(READING TEXT)
Thanks for answering hackskii. I have both read seen loads of evidence that actually MT2 works, but does this go for the pills as well? Thinking about ordering from the link on page 1...


----------



## chem1436114520 (Oct 10, 2006)

ive got 10 spare if anyone needs any


----------



## robbyreflex (Sep 2, 2007)

I would like Tried to PM you but a new rule requiring 50 posts to send PM seems to be on. Send me a message containing info, and I'll try posting as much as I can, lol.


----------



## Crystal (Jan 12, 2008)

Hi,

I have been getting my melanotan from a company called Melanoglobe! ... I used to get it off Melanocorp, but wasn't that impressed with quality!! the Melanotan ive been getting recently though has been spot on! I got my initial colour twice as quick, and I don't need as much in my maintenance jab! the actual bottles and everything look really proffessional! recommend checking it out! Melanoglobe.com

crystal x


----------



## Robbie (Dec 31, 2007)

bump for somewhere to buy the tabs?!


----------



## zippella (Jan 23, 2008)

hi there

i'm also looking for the pills but cannot find any links. the ones i have found are offering inj only

could someone point me in the right direction please ?


----------



## Jimmy_Cricket (Aug 3, 2006)

the oral versions is pants, just go for the inj, use a slin pin, you cant be scared of them!


----------



## TomTom1 (Feb 1, 2007)

i have found it very hard to get hold of the pills, i know loads of people who want them aswell but wont go near needles.


----------



## AES (Dec 7, 2007)

the sides from MTII are;niacin like tingles...and it tans everything and gives you dark blotches,but when that happens its time to switch to maintenance doses

aestheticlabs.com


----------



## Captain Hero (Jun 13, 2004)

Jimmy_Cricket said:


> the oral versions is pants, just go for the inj, use a slin pin, you cant be scared of them!


I thought they were alreet


----------



## hackskii (Jul 27, 2003)

(QUESTIONS)
1. Transcribe the part of the melanotan forum thread that begins at the words "## robbyreflex (Sep" and stops after "I can, lol.".
2. Summarize the melanotan forum thread in two sentences.
3. Answer these questions about the melanotan forum thread:
(a) Which company did Crystal get melanotan from before Melanoglobe?
(b) What does Jimmy_Cricket say to use for the injection?
(c) According to AES, what signals that it is time to switch to maintenance doses?

(DATA)
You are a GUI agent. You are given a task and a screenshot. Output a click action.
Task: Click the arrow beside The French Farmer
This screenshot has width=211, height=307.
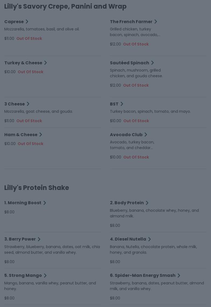(156, 22)
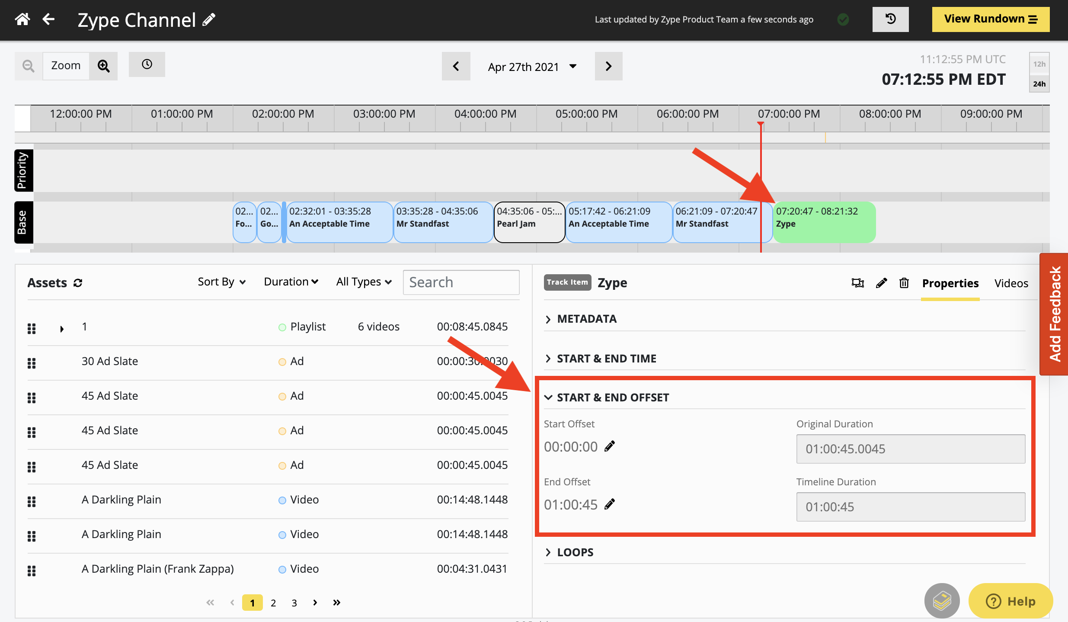
Task: Jump to current time clock icon
Action: click(147, 64)
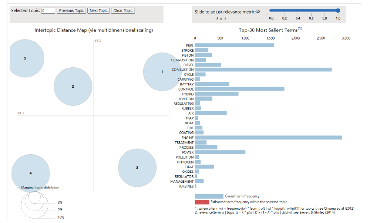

(RESPONSES PER TASK)
1.
## robbyreflex (Sep 2, 2007)

I would like Tried to PM you but a new rule requiring 50 posts to send PM seems to be on. Send me a message containing info, and I'll try posting as much as I can, lol.

2. Several people in the thread want melanotan pills but say they are very hard to find, with the sellers they have found offering injections only. One poster says the oral version is bad and urges using the injection, another thought the pills were fine, and others offer spare supply, recommend a seller, or list side effects such as tingling and dark blotches.

3.
(a) Melanocorp.
(b) A slin pin.
(c) When it tans everything and gives you dark blotches.